Name of every european country but in their own language

by Away_Sentence8190

46 comments
  1. Countries that speak Swedish: Norway, Sweden, Denmark, Switzerland, Portugal and – almost – Iceland.

  2. Ah I see we have finally gained Greece as a trade for their debt so we moved.

  3. Royaume de Belgique / Koninkrijk België / Königreich Belgien, or BELGICA, please, wannabe-Hans.

  4. Finally our goal of removing all the seas has come to full fruition. And we even claimed some exclaves.

  5. Finally, the Faroe Islands are mentioned and it’s wrong.

    It is Danish. They speak Faroese and it’s Føroyar in their language.

    Edit: same for Greenland. Grønland is Danish. Don’t know the name in Greenlandic.

    Grænland would be better, it was the original name after all.

  6. I wonder what country has less variants throughout all languages?
    At least the most languages I can remember, Portugal has to be up top with most languages calling Portugal “Portugal”

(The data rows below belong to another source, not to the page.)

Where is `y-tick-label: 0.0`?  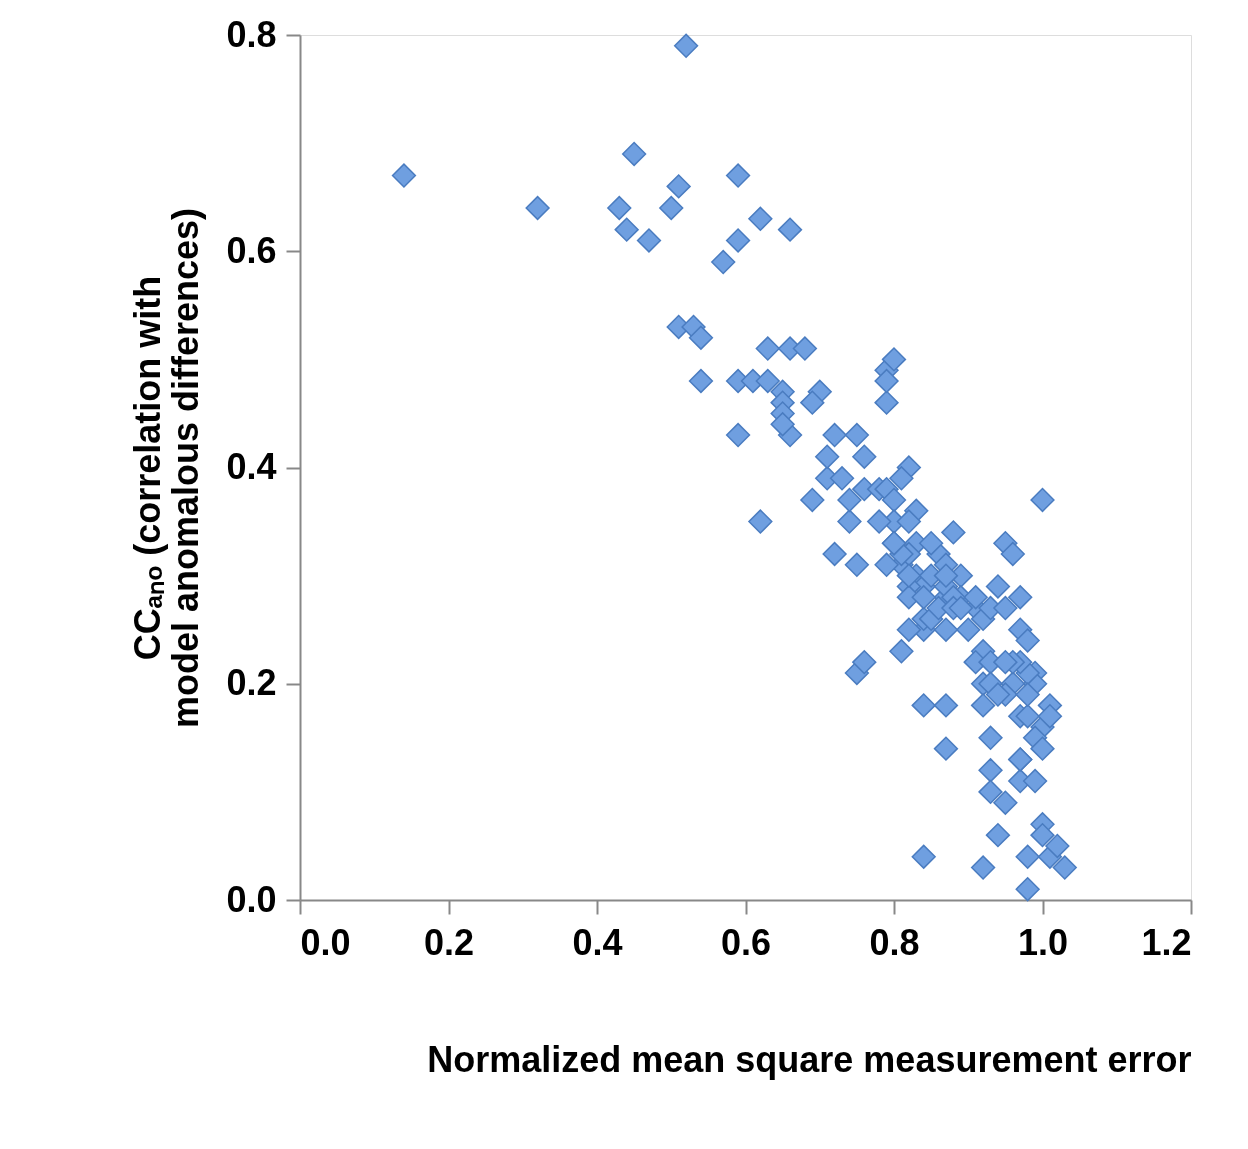
y-tick-label: 0.0 is located at coordinates (252, 899). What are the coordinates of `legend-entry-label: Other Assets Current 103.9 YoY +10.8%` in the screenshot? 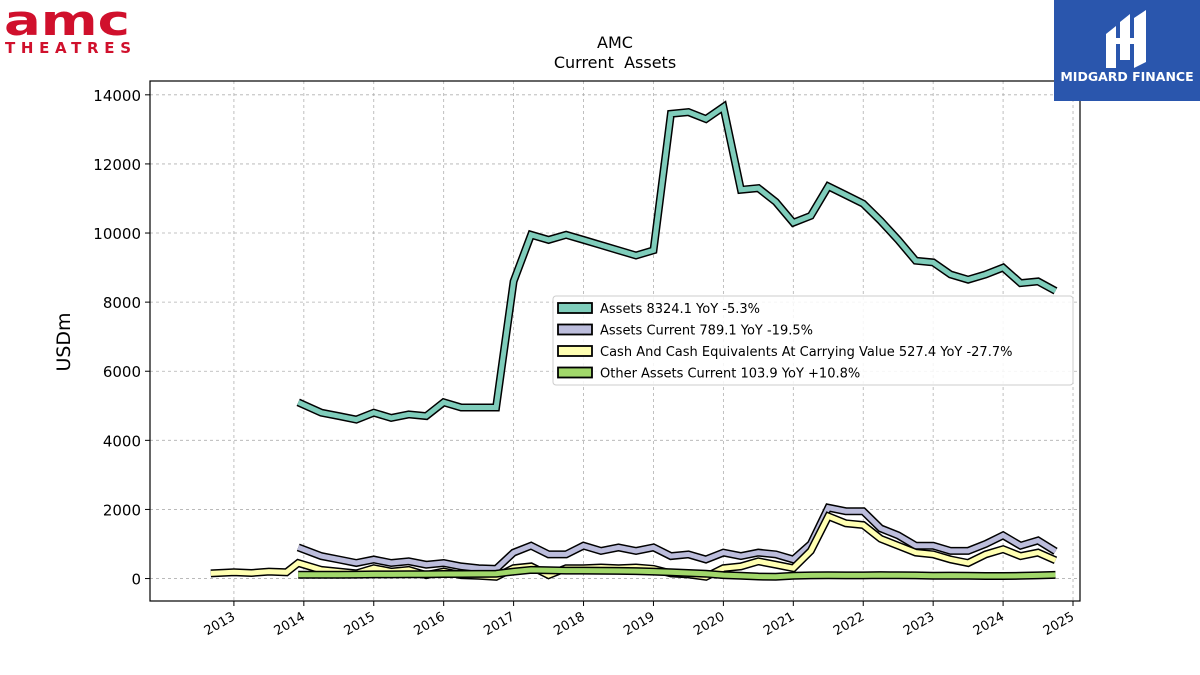 It's located at (730, 374).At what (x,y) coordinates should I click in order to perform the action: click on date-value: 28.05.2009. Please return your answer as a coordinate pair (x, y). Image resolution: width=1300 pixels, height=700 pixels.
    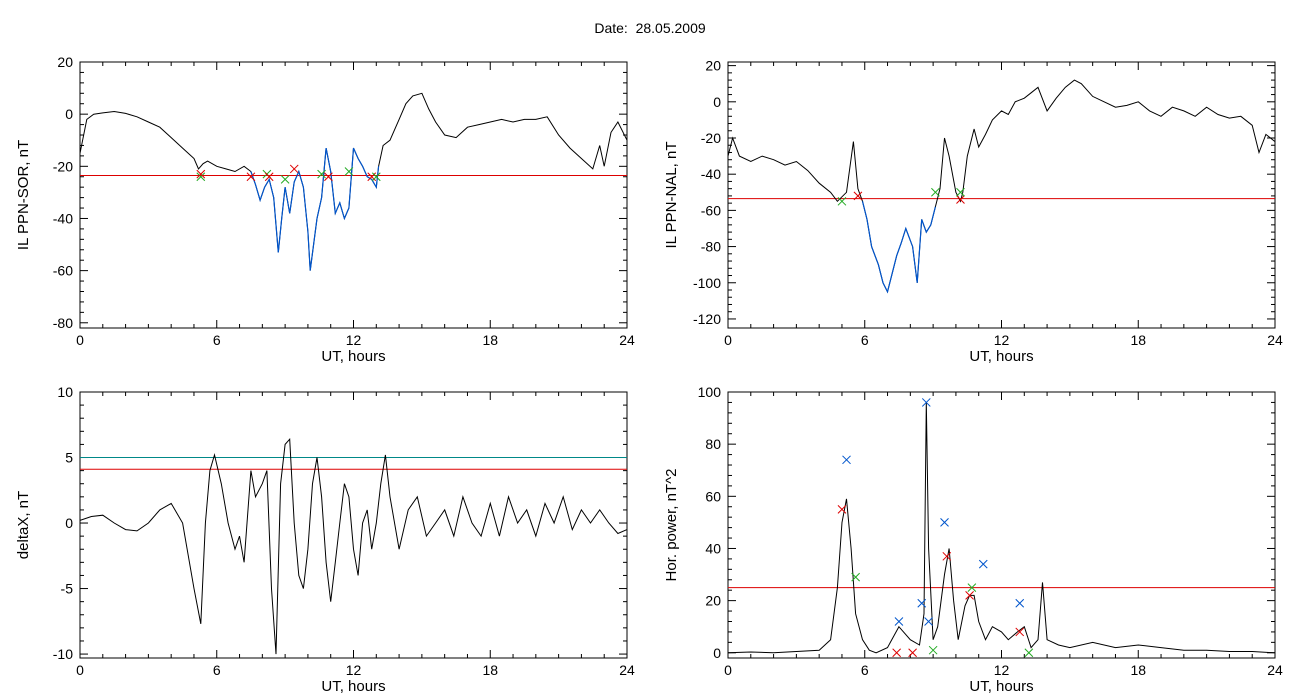
    Looking at the image, I should click on (670, 28).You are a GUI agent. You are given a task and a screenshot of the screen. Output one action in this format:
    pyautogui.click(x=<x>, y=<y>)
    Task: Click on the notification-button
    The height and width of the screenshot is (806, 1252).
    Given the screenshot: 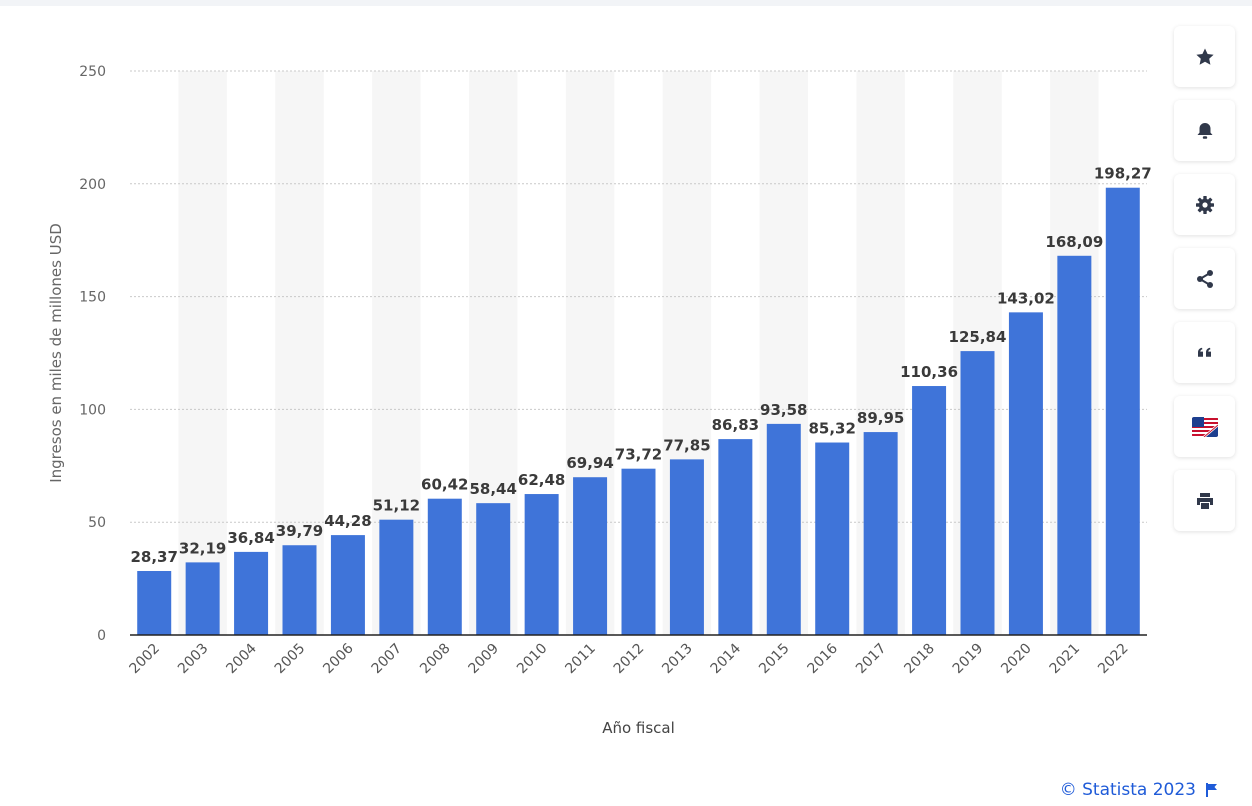 What is the action you would take?
    pyautogui.click(x=1204, y=130)
    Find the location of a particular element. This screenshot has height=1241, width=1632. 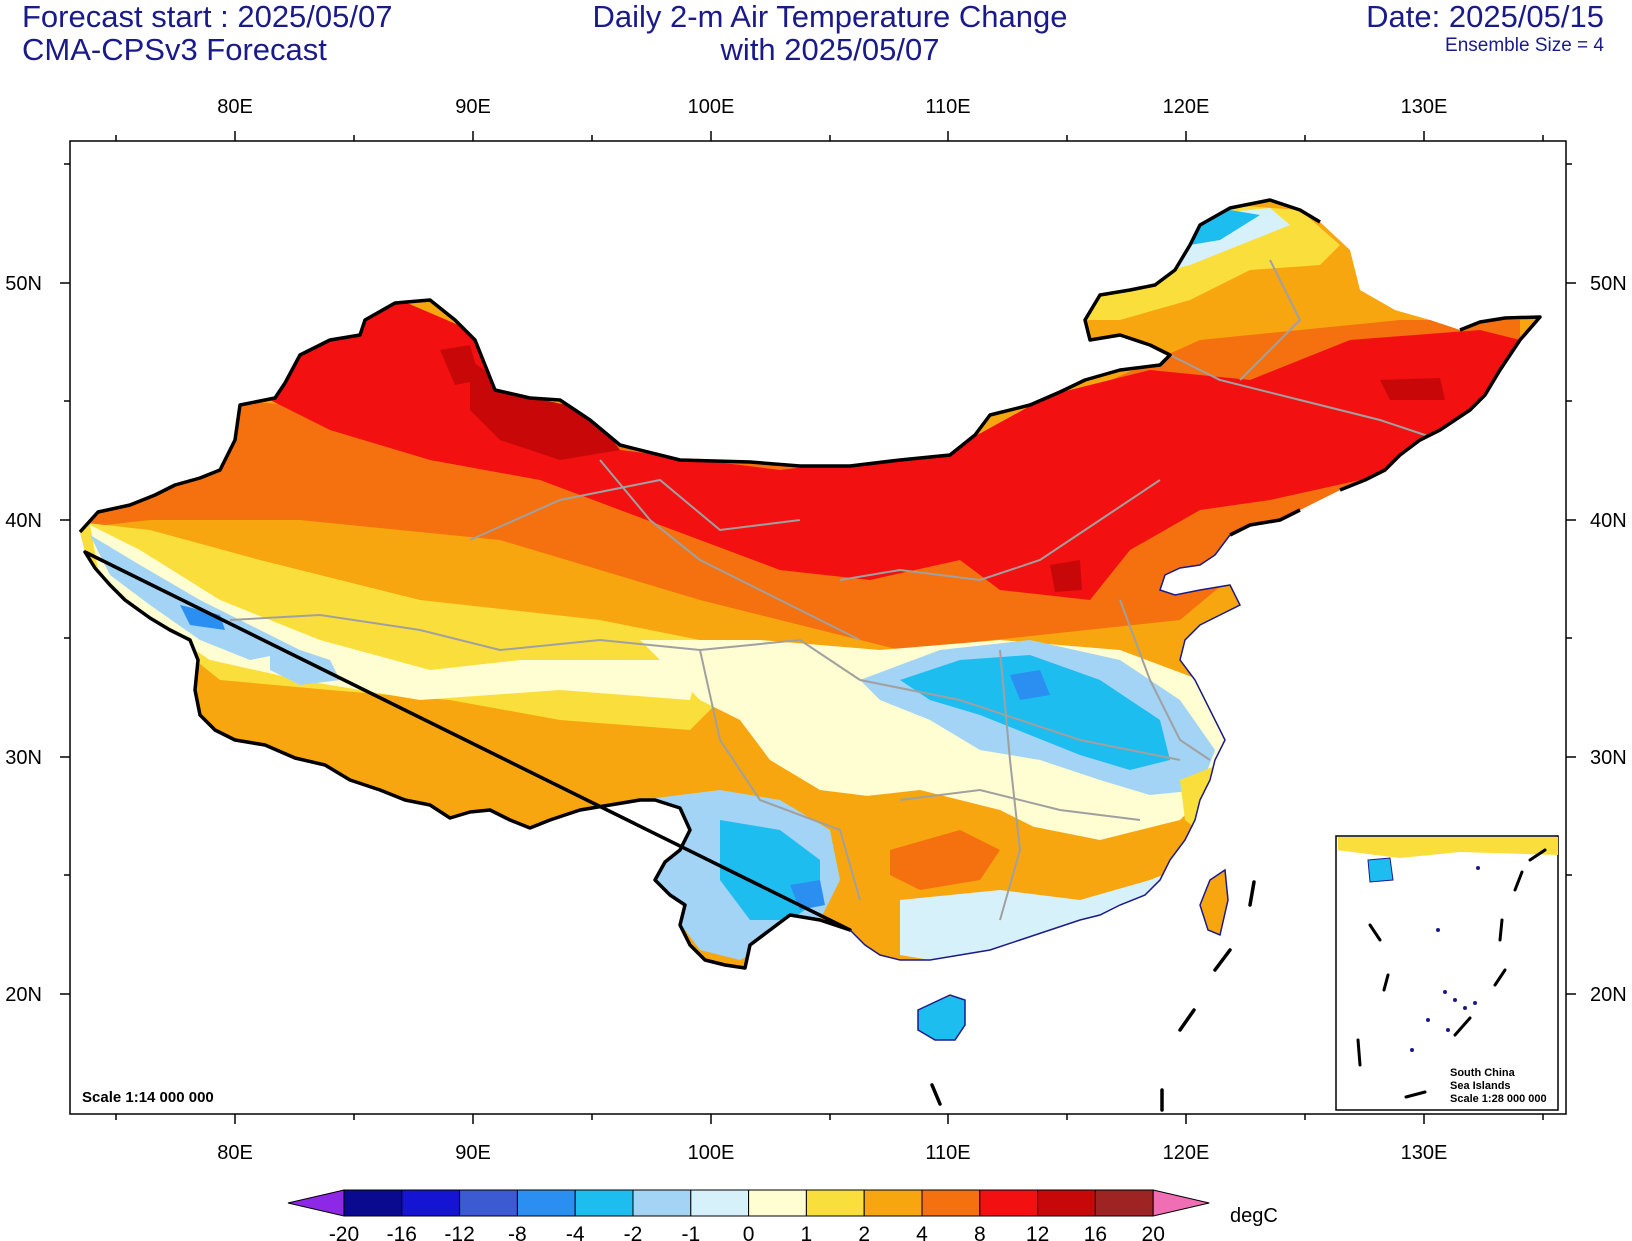

map-scale-label: Scale 1:14 000 000 is located at coordinates (148, 1098).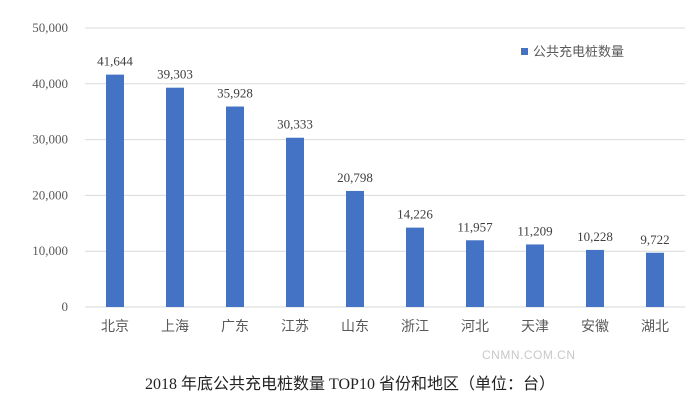 Image resolution: width=700 pixels, height=400 pixels. I want to click on x-tick-label: 广东, so click(235, 327).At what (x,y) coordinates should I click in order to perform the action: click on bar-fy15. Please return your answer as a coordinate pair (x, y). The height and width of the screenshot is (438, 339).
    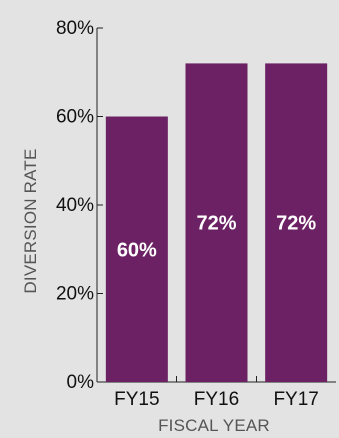
    Looking at the image, I should click on (136, 249). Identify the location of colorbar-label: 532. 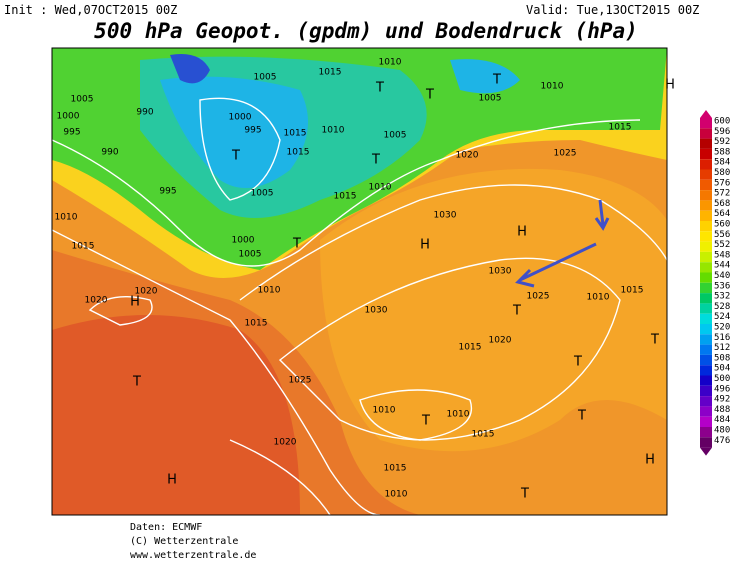
(722, 297).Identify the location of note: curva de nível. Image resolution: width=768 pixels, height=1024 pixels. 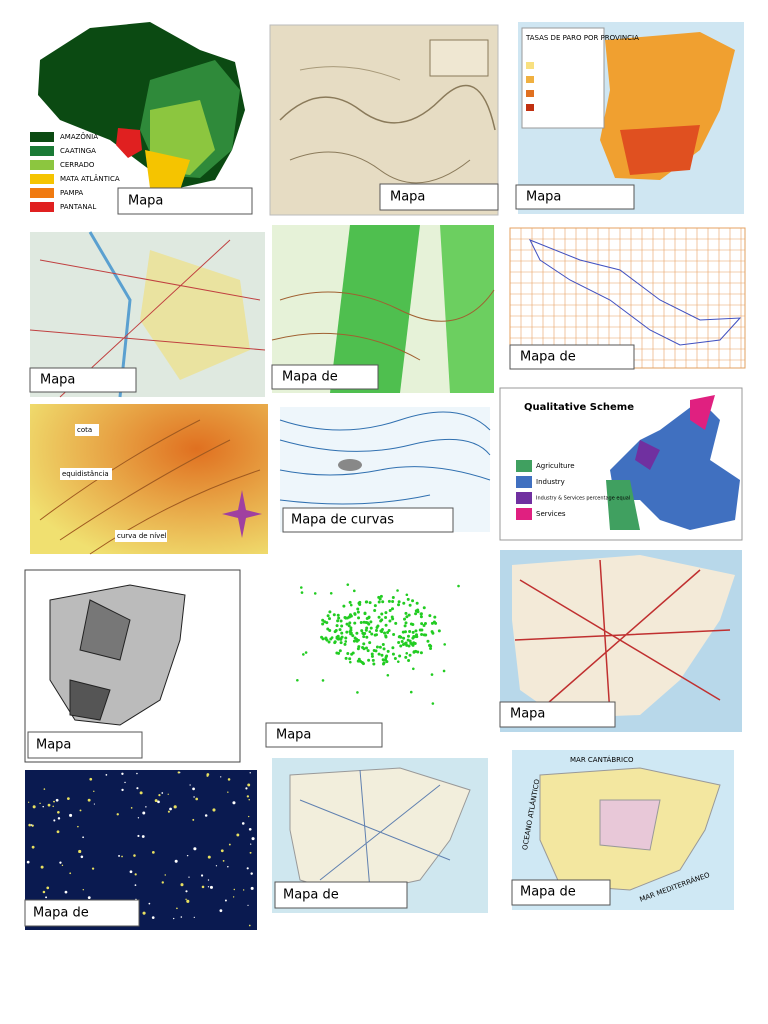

  7. Names of individuals stay the same regardless of country, why don’t countries? Why do we say Poland instead of just “Polska”? I never got it. I mean, changing the alphabets of some sure, but why not just spell out how it sounds in the original language?

  8. Norge and Sverige sound like 2 Scandinavian neighbours that live in colourful houses that dislike each other for some reason, and it’ll be something like they strongly dislike each other’s lawn mowers.

  9. You wanna include morocco and the rest of the world too? Since you put turkey there along those three countries which sure as hell aren’t european

  10. “The United Kingdom” does not have it’s own language in the typical sense, it uses many languages that come from the countries that make up the UK.

    If I wanted to I could say that “Y Deyrnas Unedig” is the country’s name in it’s own language and it would still be correct, at least, according to this map’s perameters.

    This map is very silly and not well thought out.

  11. Hans. The Isle of Man is not, nor has ever been apart of the United Kingdom.

    For a culture so obsessed with autistic details, I’m very disappointed in you.

  12. Can’t say I really miss *Nederland,* the *Fürstentum Liechtenstein,* the *Prinçipatu de Mùnegu,* the *Serenissima Repubblica di San Marino* and the *Status Civitatis Vaticanae,* but missing they are.

    And aren’t the vernacular names of Pierre’s gaff *République française*, Hans’s turf *Bundesrepublik Deutschland,* where Ernö warms up his yard dog for lunch *Schweizerische Eidgenossenschaft/Fédération suisse/Confederazione Svizzera/Confederaziun svizra/Confoederatio Helvetica* and Roger’s pothole ridden hellhole *Koninkrijk België/Royaume de Belgique/Königreich Belgien*?

    I shall refrain from pointing out that the United Kingdom consists of four countries in Europe alone, or at least let’s presume I shall.

  13. The United Kingdom is a nation, Scotland and England are both countries in their own right.